DATA LINES:
------------------------------------
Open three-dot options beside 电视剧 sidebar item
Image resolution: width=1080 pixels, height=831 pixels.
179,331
------------------------------------
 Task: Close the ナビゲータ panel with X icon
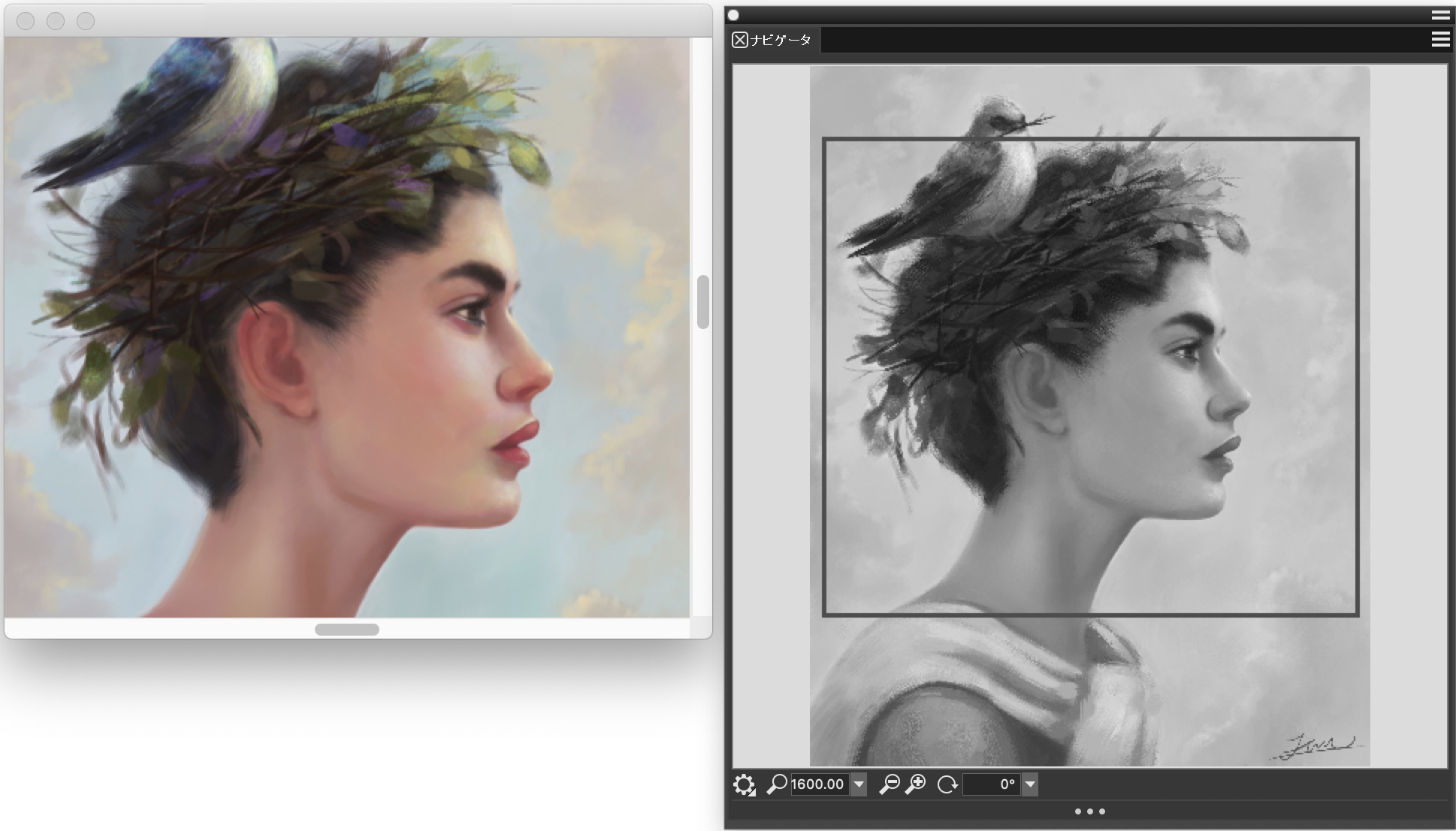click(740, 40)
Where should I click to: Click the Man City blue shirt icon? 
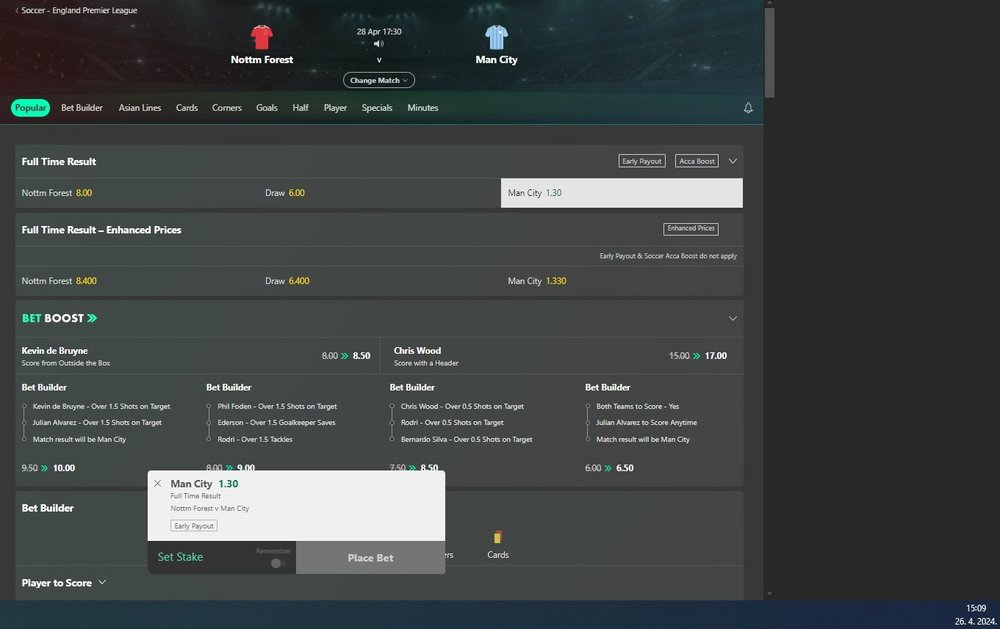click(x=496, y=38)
------------------------------------
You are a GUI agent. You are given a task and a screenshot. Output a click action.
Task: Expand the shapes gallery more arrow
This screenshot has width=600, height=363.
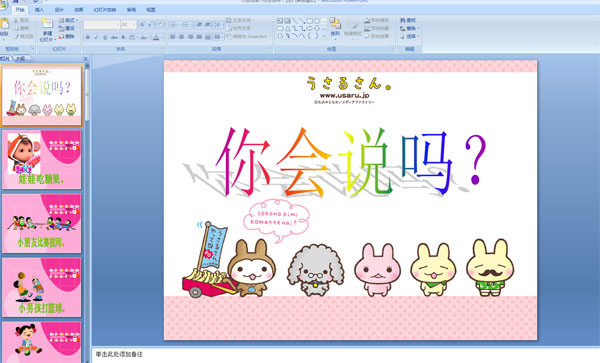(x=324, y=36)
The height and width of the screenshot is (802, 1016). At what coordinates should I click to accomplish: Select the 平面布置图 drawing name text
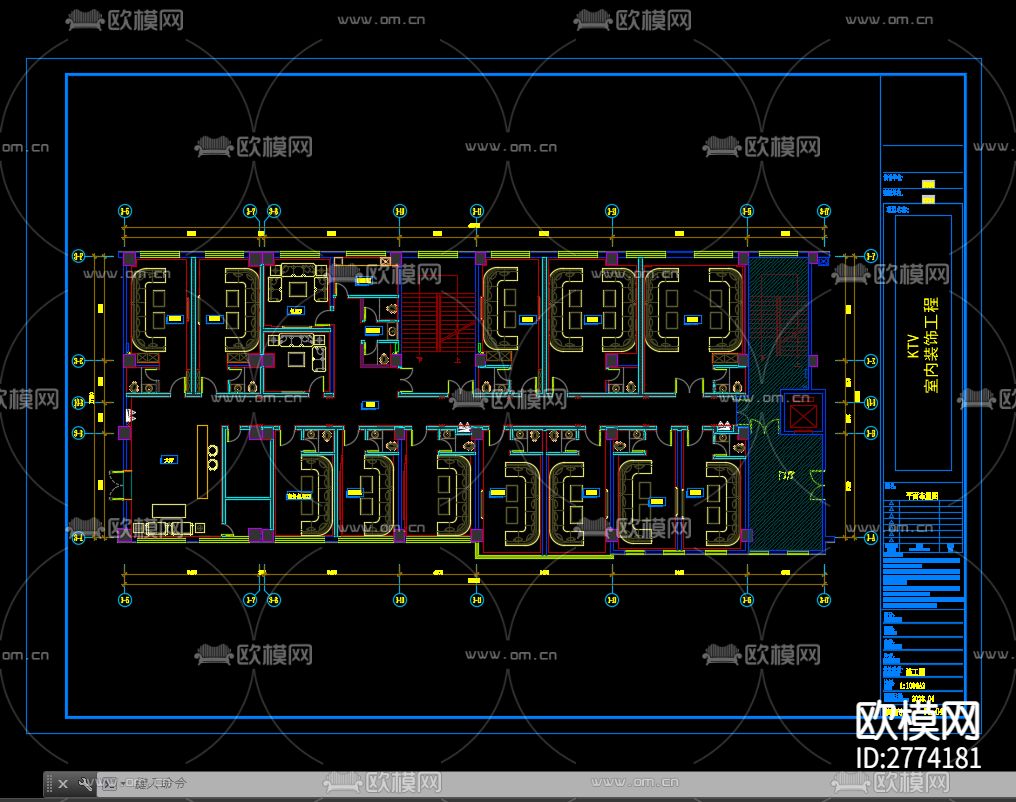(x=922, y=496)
------------------------------------
TASK DIRECTIONS: Rescale the items from the line that has "The height and" through the line that has "(x=922, y=496)", including both of those lines. Write them out again with their requests, multiplying only the click coordinates in the answers by 2.35 and rounding each to a whole number with halves rounded up; omit the pictures.

RIGHT ANSWER:
The height and width of the screenshot is (802, 1016). At what coordinates should I click to accomplish: Select the 平面布置图 drawing name text
(x=2167, y=1166)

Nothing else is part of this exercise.